Render every item below as a Markdown table with the columns "Row" and "Line," numbering each line in order and omitting blank lines.

_Stored rows_.

## Begin

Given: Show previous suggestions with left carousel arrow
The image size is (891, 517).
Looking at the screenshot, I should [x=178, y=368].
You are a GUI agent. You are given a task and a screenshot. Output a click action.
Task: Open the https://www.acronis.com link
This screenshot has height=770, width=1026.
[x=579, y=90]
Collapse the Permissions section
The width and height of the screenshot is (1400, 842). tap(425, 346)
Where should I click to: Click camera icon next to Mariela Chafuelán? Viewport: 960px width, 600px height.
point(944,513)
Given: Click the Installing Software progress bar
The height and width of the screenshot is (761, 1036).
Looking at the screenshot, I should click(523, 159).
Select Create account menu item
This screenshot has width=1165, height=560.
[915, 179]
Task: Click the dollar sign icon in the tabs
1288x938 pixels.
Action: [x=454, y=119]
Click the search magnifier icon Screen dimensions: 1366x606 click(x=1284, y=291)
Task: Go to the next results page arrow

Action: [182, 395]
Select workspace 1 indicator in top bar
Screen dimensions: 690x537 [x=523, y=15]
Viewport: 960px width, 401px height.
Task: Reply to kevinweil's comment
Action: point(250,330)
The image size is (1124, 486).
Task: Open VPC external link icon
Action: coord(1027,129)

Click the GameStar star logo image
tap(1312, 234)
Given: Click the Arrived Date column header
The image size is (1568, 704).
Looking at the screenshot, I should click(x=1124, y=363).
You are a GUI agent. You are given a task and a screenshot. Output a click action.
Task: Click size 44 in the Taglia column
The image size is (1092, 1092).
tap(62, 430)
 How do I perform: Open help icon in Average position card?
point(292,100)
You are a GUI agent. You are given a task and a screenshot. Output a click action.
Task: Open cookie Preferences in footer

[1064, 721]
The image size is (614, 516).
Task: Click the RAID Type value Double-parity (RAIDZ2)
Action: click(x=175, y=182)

## End

_Answer_.
| Row | Line |
|---|---|
| 1 | Given: Show previous suggestions with left carousel arrow |
| 2 | The image size is (891, 517). |
| 3 | Looking at the screenshot, I should [x=178, y=368]. |
| 4 | You are a GUI agent. You are given a task and a screenshot. Output a click action. |
| 5 | Task: Open the https://www.acronis.com link |
| 6 | This screenshot has height=770, width=1026. |
| 7 | [x=579, y=90] |
| 8 | Collapse the Permissions section |
| 9 | The width and height of the screenshot is (1400, 842). tap(425, 346) |
| 10 | Where should I click to: Click camera icon next to Mariela Chafuelán? Viewport: 960px width, 600px height. |
| 11 | point(944,513) |
| 12 | Given: Click the Installing Software progress bar |
| 13 | The height and width of the screenshot is (761, 1036). |
| 14 | Looking at the screenshot, I should click(523, 159). |
| 15 | Select Create account menu item |
| 16 | This screenshot has width=1165, height=560. |
| 17 | [915, 179] |
| 18 | Task: Click the dollar sign icon in the tabs |
| 19 | 1288x938 pixels. |
| 20 | Action: [x=454, y=119] |
| 21 | Click the search magnifier icon Screen dimensions: 1366x606 click(x=1284, y=291) |
| 22 | Task: Go to the next results page arrow |
| 23 | Action: [182, 395] |
| 24 | Select workspace 1 indicator in top bar |
| 25 | Screen dimensions: 690x537 [x=523, y=15] |
| 26 | Viewport: 960px width, 401px height. |
| 27 | Task: Reply to kevinweil's comment |
| 28 | Action: point(250,330) |
| 29 | The image size is (1124, 486). |
| 30 | Task: Open VPC external link icon |
| 31 | Action: coord(1027,129) |
| 32 | Click the GameStar star logo image |
| 33 | tap(1312, 234) |
| 34 | Given: Click the Arrived Date column header |
| 35 | The image size is (1568, 704). |
| 36 | Looking at the screenshot, I should click(x=1124, y=363). |
| 37 | You are a GUI agent. You are given a task and a screenshot. Output a click action. |
| 38 | Task: Click size 44 in the Taglia column |
| 39 | The image size is (1092, 1092). |
| 40 | tap(62, 430) |
| 41 |  How do I perform: Open help icon in Average position card? |
| 42 | point(292,100) |
| 43 | You are a GUI agent. You are given a task and a screenshot. Output a click action. |
| 44 | Task: Open cookie Preferences in footer |
| 45 | [1064, 721] |
| 46 | The image size is (614, 516). |
| 47 | Task: Click the RAID Type value Double-parity (RAIDZ2) |
| 48 | Action: click(x=175, y=182) |